The exception are Katie Parker’s and Guy Michael Davis’ porcelain and paper works, Hy-Que Monkey in Captivity and Hanging Dead Project, which balance the line between everyday kitsch, meticulous craft, design, and luxury.  With these works, the lavish gallery seems to frame them in a way that invites the viewer to consider the contradictions and juxtapositions in meaning that are present.  In fact, what I found most compelling about the work was also my biggest criticism:  namely, might the work exist just as well in a Target or Ikea ad as it does in the current space.

Anita Douthat’s photograms provide another centerpiece to the show, though the space does little to detract from or add to the work.  Cameraless photographs of organic fibers, made from the sun’s reflection onto light-sensitive paper, create both delicate and energetic lyrical compositions.  Each photogram, a visual record of a moment, points to a larger discussion about history and the appearance of timelessness.

Yet even with these positive inclusions, I left the show wanting more and wishing to have seen work that challenged the space and the viewer’s perception.
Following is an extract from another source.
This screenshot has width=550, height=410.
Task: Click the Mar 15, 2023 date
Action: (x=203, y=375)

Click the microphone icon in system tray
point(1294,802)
In actuality, there seemed to be little reason for combining these artists together and the show lacked a strong cohesive thread; the divided gallery space only exacerbated this problem.  Instead of forcing me to wonder and question my surroundings, I felt unengaged and apathetic about the work as a whole.  Perhaps that’s what literary theorist Roland Barthes was referring to in his discussion on the difference between the “text” and the “work.”  Setting one in opposition to the other, Barthes argued for a “Theory of the Text.”  For Barthes, the text exists within discourse and has infinite meanings.  It is interdisciplinary and cannot be contained within any hierarchy, nor is its meaning created by the author/artist.  Instead, the text favors “playing” or re-producing the object each time you encounter it – this ultimately creates pleasure in the viewer.  Thus, it is eternal and active, played out within narratives, social spaces, and real time.  It always exists and reproduces itself because it is not a static, tangible “work.”
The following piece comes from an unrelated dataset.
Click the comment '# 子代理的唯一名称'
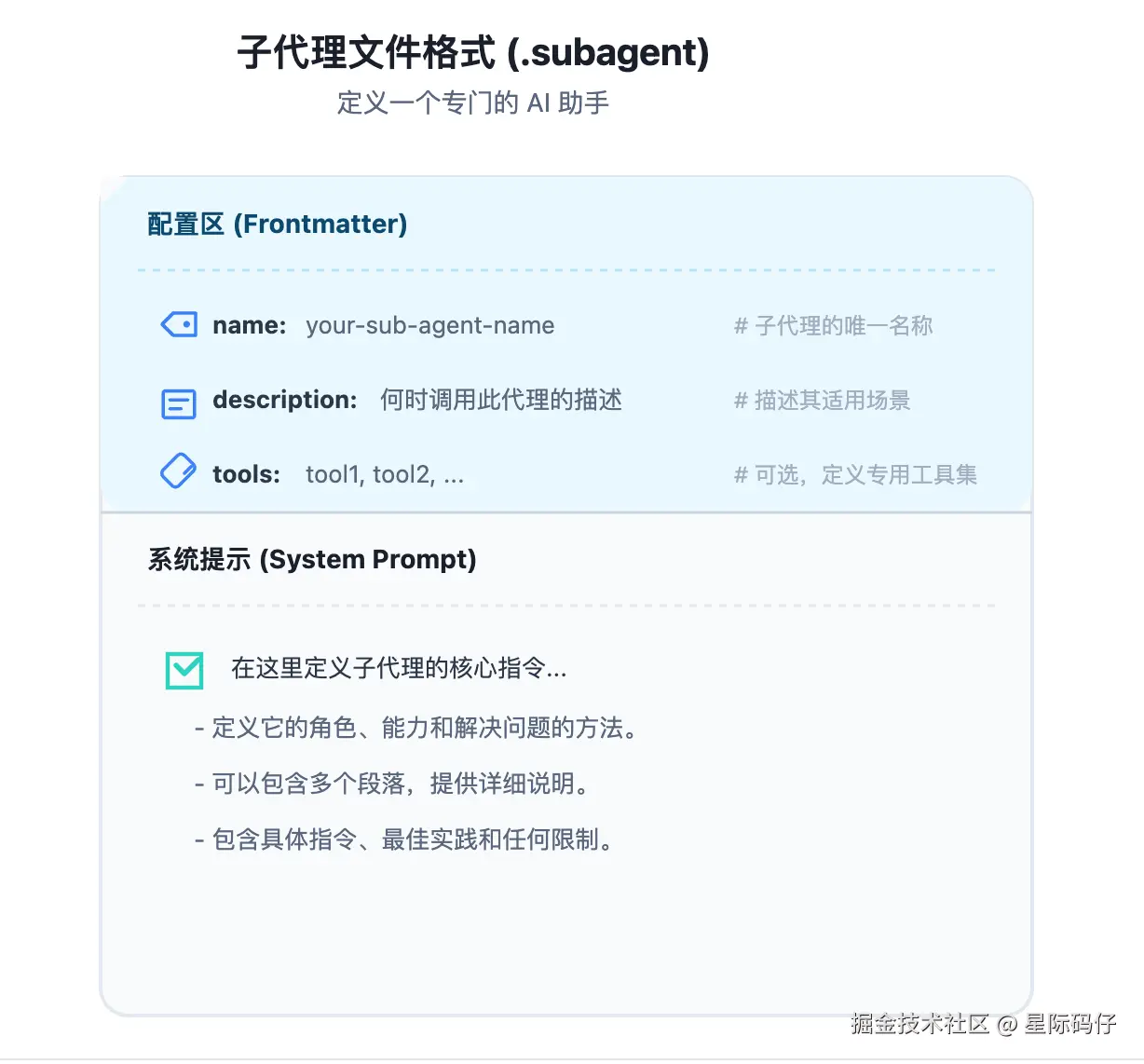 [833, 325]
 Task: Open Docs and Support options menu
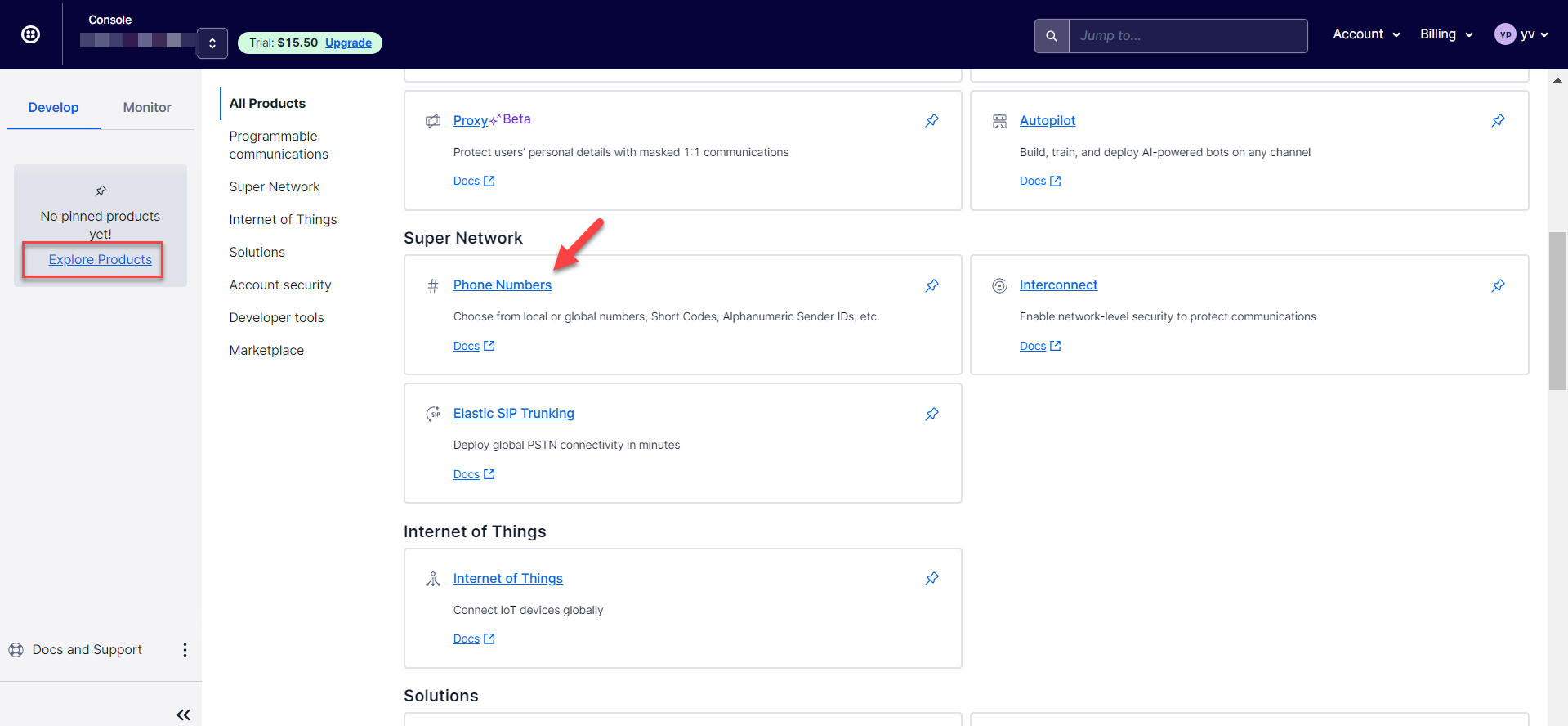point(185,650)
Therein lies the crossroad.  Erased hierarchy allows for openness and reproducibility, but it also dilutes the finished product as Buren maintained.  As a viewer, I look for art that allows for discursive meaning and encourages an open interpretation.  Simultaneously, I have a remaining desire to see critically engaging work that stands out from the rest because of inclusions and exclusions based on some quantifiable form of judgment.   Somewhere in the middle of this contradiction lies a plumb line that is only approachable through discourse and debate.  The critic is but one involved — along with the help of historians, viewers, and artists — in navigating this string of narratives.  Foster wrote about the critic within postmodern thinking nearly thirty years ago when post-modernism was a new term and hotly debated.  In light of these shortcomings within the gallery scene, I think it is time we readdress these ideas.

Flora and Fauna, May 5-July 14, 2012 at Bromwell’s Gallery, 117 W. Fourth St., Cincinnati, Ohio, 45202, Monday-Saturday, 10-5.